WORK REQUIRED: Beneath this line sits some data. Return only its lines from the one holding "Image resolution: width=1280" through the one holding "Task: Click the 挂饰 section header", inclusive, exactly, with the images removed.

PROVIDED INFORMATION:
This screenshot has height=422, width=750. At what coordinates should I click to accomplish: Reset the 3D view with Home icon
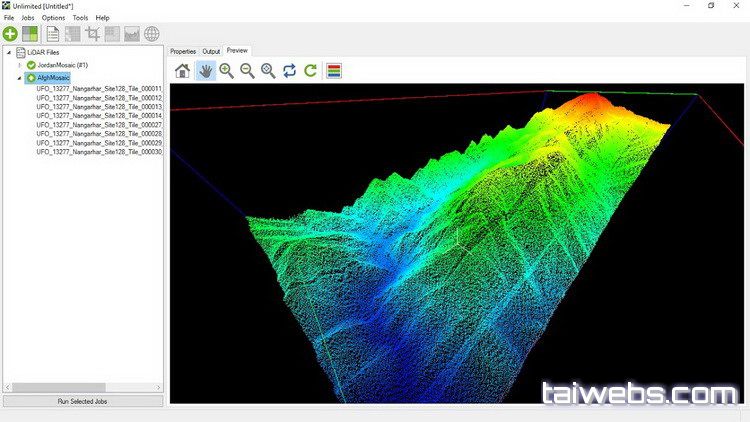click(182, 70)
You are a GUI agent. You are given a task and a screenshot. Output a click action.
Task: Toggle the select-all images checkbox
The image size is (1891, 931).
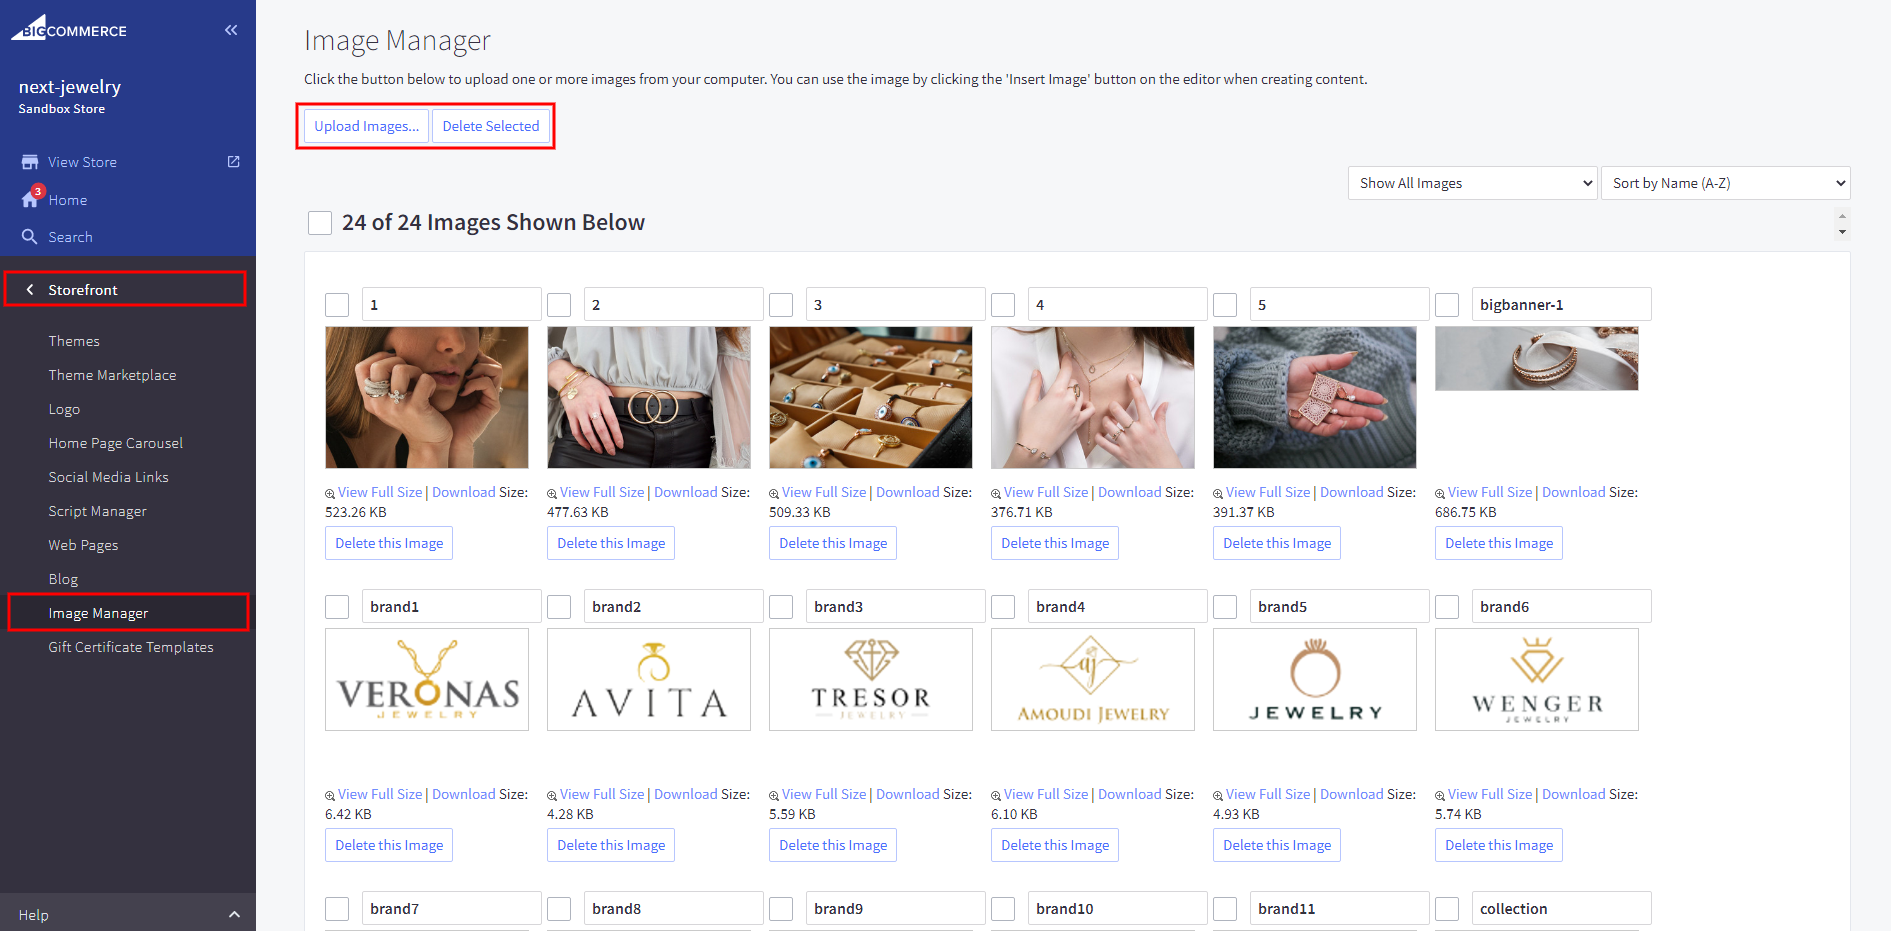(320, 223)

--

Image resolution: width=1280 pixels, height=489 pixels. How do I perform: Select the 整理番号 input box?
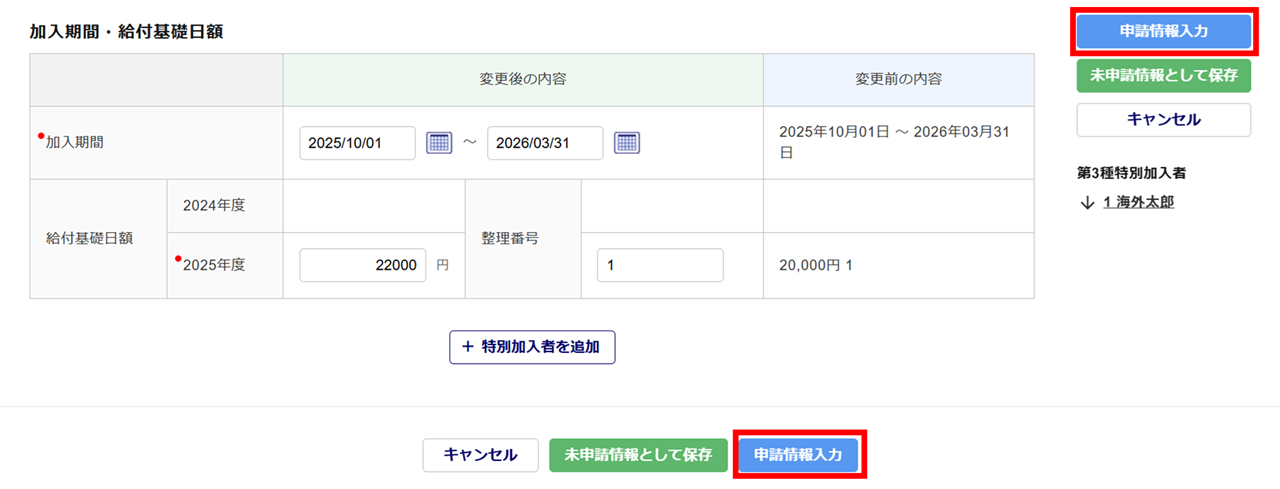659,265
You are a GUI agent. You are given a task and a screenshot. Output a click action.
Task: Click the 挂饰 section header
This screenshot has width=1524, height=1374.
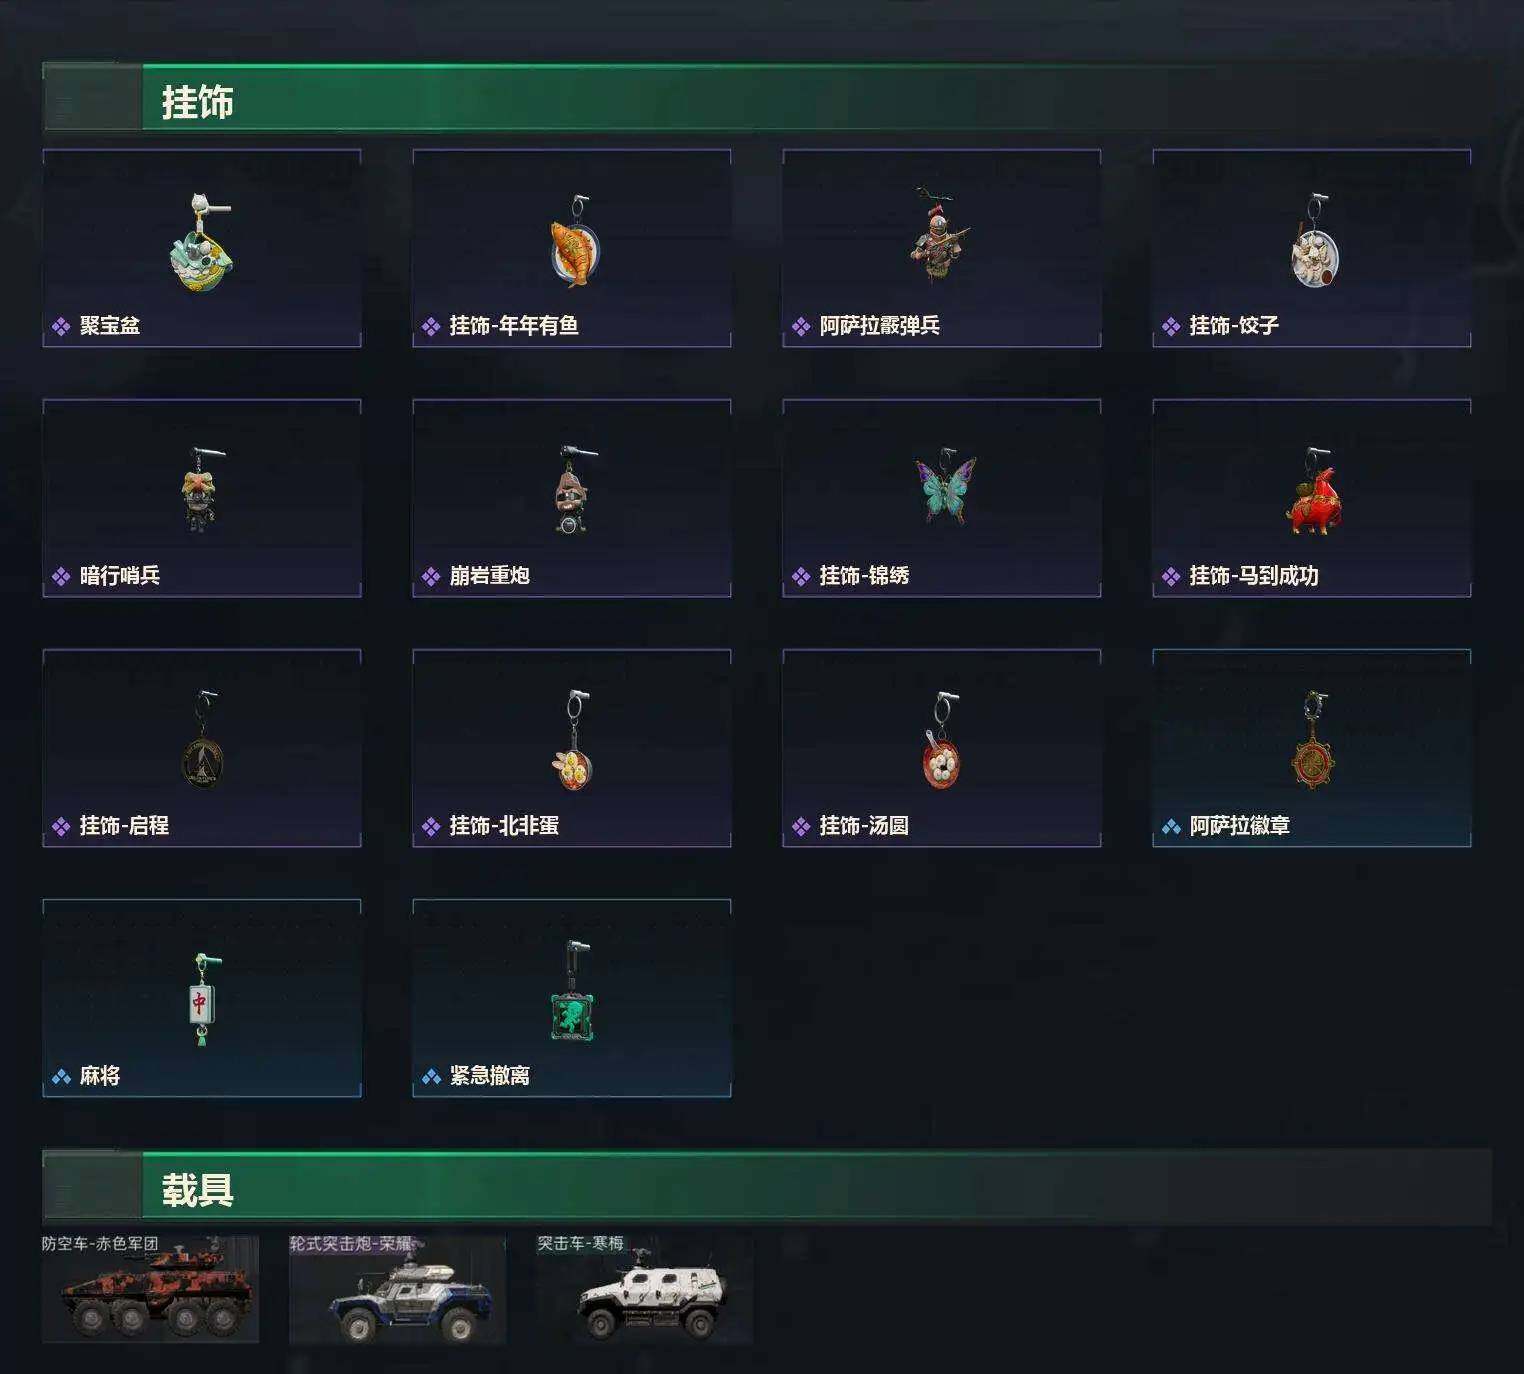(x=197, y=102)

FINISHED EXERCISE:
Image resolution: width=1280 pixels, height=489 pixels. How do I perform: Select the 整理番号 input box?
659,265
You are a GUI agent. You are given a task and a screenshot. Output a click action.
Task: Click the 挂饰 section header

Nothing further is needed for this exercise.